Publication information
- Publisher: (Belgium)
- First appearance: Piet Fluwijn (1944), Bolleke (1945)
- Created by: Marc Sleen

= Piet Fluwijn en Bolleke =

Belgian comic strip

Piet Fluwijn en Bolleke was a Belgian gag-a-day comic strip series drawn by Marc Sleen from 1944 until 1965. It was continued by artists Hurey and Jean-Pol until 1974.

On 1 January 2030, all comics series by Marc Sleen, including Piet Fluwijn en Bolleke, will enter public domain, in accordance with the Marc Sleen Foundation.

==Concept==
Piet Fluwijn en Bolleke was a classic family comic strip, drawn by Sleen. All gags center around a father, Piet Fluwijn, and his naughty, but innocent little son, Bolleke. The mother of the family is sometimes seen, but seldom plays a large role. The series was inspired by the German gag-a-day comic Vater und Sohn by Erich Ohser.

==History==

On Christmas Day 1944 the first gag was published in the Flemish magazine Ons Volk Ontwaakt, but for about a year Piet Fluwijn was the only character. On December 27, 1945, the comic strip was moved to the weekly youth supplement of the magazine Ons Volkske. Sleen then introduced Fluwijn's son, Bolleke, who was still called "Bommeke" in those days. From April 3, 1947, on the series was also published in 't Kapoentje, the weekly youth supplement of the newspaper Het Volk, where the character was named "Bolletje". They were also translated into French and published in Le Petit Luron, the weekly youth supplement of the magazine Samedi, under the name Miche et Celestin Radis.

In 1965 Sleen decided to terminate all his other comic strips in favor of The Adventures of Nero. "Piet Fluwijn en Bolleke" too was cancelled on April 14, 1965. Cartoonists Hurey and Jean-Pol drew a new version of the series for the comics magazine Pats, but in 1974 the series came to a permanent halt.

==Albums==

Between 1956 and 1965 ten albums were published. These albums did not contain all the gags and the gags were not published in chronological order. Between 2010 and 2018, 26 albums were published containing the complete series of 850 gags drawn by Marc Sleen between 1945 and 1965 in chronological order and additional information written by Yves Kerremans, with new covers drawn by Dirk Stallaert.

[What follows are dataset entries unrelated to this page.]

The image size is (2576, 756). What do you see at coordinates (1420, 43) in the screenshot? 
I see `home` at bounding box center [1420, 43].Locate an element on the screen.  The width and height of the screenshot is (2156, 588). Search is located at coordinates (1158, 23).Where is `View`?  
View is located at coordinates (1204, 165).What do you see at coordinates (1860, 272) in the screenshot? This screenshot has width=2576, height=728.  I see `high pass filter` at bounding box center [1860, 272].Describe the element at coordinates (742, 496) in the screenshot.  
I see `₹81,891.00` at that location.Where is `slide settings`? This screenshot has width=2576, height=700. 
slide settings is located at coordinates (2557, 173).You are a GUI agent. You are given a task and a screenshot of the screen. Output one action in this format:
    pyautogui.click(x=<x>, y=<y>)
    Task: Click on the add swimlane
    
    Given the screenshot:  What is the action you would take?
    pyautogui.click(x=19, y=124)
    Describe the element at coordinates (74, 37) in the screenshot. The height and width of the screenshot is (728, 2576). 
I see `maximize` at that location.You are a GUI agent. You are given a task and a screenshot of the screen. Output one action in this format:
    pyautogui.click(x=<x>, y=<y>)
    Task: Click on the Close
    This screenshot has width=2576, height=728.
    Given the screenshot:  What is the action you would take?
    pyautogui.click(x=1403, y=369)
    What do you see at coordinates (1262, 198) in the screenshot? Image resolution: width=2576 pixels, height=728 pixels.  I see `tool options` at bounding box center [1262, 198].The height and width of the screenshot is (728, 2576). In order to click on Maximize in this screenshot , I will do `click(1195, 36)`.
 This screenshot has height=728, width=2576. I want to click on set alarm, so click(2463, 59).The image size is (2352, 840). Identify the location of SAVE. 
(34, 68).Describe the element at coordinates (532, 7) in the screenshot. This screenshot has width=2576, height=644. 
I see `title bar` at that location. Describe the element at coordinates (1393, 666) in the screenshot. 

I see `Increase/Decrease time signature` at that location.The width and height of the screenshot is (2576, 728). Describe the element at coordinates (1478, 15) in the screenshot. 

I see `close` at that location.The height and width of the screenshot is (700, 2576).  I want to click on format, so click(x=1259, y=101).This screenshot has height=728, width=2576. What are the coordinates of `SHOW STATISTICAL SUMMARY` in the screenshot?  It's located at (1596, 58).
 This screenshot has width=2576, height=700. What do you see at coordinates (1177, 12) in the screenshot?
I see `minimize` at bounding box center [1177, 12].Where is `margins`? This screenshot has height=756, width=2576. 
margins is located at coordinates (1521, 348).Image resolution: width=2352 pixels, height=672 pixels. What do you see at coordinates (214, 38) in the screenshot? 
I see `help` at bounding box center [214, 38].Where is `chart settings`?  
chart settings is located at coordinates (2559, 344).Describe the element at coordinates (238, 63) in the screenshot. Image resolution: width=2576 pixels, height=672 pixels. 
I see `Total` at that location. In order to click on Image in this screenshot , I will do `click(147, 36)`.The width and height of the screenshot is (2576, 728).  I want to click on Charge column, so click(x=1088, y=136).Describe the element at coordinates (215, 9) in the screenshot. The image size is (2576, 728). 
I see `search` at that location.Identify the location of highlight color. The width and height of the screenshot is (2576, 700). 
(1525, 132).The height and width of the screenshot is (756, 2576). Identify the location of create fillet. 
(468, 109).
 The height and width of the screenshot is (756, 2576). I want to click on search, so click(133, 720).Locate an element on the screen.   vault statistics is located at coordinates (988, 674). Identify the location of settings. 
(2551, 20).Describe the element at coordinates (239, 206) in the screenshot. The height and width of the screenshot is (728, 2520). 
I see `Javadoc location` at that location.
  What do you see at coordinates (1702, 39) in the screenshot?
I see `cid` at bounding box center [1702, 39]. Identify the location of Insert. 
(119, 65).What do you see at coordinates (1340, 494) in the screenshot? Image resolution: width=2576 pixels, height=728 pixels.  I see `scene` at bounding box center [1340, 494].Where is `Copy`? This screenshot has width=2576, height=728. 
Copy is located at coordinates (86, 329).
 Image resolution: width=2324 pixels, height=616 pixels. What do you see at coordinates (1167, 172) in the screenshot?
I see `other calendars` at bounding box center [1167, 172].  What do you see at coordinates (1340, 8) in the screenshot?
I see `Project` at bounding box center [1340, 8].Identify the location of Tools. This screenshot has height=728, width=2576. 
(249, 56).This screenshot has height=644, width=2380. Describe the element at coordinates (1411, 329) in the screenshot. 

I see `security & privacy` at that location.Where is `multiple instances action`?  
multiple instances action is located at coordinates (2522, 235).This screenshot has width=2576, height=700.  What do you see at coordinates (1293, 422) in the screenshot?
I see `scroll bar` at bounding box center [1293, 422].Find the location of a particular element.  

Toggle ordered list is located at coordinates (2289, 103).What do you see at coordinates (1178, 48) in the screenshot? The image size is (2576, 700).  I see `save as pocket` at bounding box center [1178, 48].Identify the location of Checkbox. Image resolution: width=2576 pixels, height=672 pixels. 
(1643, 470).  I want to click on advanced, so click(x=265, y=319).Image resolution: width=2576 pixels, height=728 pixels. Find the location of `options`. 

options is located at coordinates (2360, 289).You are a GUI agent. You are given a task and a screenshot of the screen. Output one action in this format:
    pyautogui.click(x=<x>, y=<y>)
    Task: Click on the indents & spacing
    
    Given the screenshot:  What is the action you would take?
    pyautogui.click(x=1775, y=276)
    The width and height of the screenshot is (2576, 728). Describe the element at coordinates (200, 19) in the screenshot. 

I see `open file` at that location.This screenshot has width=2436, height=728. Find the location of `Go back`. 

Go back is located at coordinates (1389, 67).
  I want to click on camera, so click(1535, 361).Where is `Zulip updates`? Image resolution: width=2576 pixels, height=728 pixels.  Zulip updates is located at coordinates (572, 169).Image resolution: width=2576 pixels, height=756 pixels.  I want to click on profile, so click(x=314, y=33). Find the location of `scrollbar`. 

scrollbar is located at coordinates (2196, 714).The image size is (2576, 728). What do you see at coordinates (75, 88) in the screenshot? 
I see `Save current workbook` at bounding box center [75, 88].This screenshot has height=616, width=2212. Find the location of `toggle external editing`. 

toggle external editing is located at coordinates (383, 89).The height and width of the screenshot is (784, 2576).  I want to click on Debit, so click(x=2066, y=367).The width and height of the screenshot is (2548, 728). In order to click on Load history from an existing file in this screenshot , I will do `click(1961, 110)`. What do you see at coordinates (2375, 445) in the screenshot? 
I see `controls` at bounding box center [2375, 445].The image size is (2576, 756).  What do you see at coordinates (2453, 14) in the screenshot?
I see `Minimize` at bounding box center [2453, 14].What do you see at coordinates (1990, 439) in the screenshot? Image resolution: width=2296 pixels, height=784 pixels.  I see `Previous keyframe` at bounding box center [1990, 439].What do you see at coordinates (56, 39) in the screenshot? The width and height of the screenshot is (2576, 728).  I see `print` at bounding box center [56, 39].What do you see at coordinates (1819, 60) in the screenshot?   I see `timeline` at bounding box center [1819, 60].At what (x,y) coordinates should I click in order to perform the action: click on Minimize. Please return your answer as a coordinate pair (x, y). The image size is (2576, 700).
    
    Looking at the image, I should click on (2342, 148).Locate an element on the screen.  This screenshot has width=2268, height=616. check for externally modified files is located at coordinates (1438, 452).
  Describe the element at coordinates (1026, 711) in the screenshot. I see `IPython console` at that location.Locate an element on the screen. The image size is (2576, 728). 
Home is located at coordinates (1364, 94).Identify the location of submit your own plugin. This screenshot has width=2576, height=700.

==Crossover with Sleen's other series==

Marc Sleen enjoyed giving his characters cameos in The Adventures of Nero. In the story De Blauwe Toekan ("The Blue Toucan") (1948) Bolleke can be seen on a local fair and later in the story next to Jan Spier's French fries store. In "Beo de Verschrikkelijke" ("Beo the Horrible") (1952) Fluwijn and Bolleke are seen in the crowd at the harbour and in "De Brollebril" ("The Bogus Glasses") (1960) they are among the many characters who come to donate Nero money. In "De Muurloper" ("The Wall Walker") (1995) they make another cameo.

==In popular culture==

In 1971 Herman De Coninck and Piet Piryns interviewed Marc Sleen for the magazine Humo. As a tribute they signed their article with the pseudonyms "Herman de Keunink" (a nod to Sleen's series Oktaaf Keunink) and Piet Fluwijns.

Flemish comedian Urbanus is a huge fan of Bolleke and a personal friend of Sleen. When Sleen retired in 2002 Urbanus came to sing a homage to him, "Ode aan Marc Sleen", dressed up as Bolleke. The song also mentions his love for the comic. Urbanus' own comics, such as Urbanus, are also inspired by "Piet Fluwijn en Bolleke".

Piet Fluwijn en Bolleke also had a cameo in the Agent 327 album "De Golem van Antwerpen" ("The Golem of Antwerp") (2002), where they visit the Antwerp Zoo.

The characters can also be seen on a wall dedicated to characters from Sleen's other series, The Adventures of Nero, at the Sint-Goriksplein/Place Saint-Géry in Brussels, where it is part of the Brussels' Comic Book Route.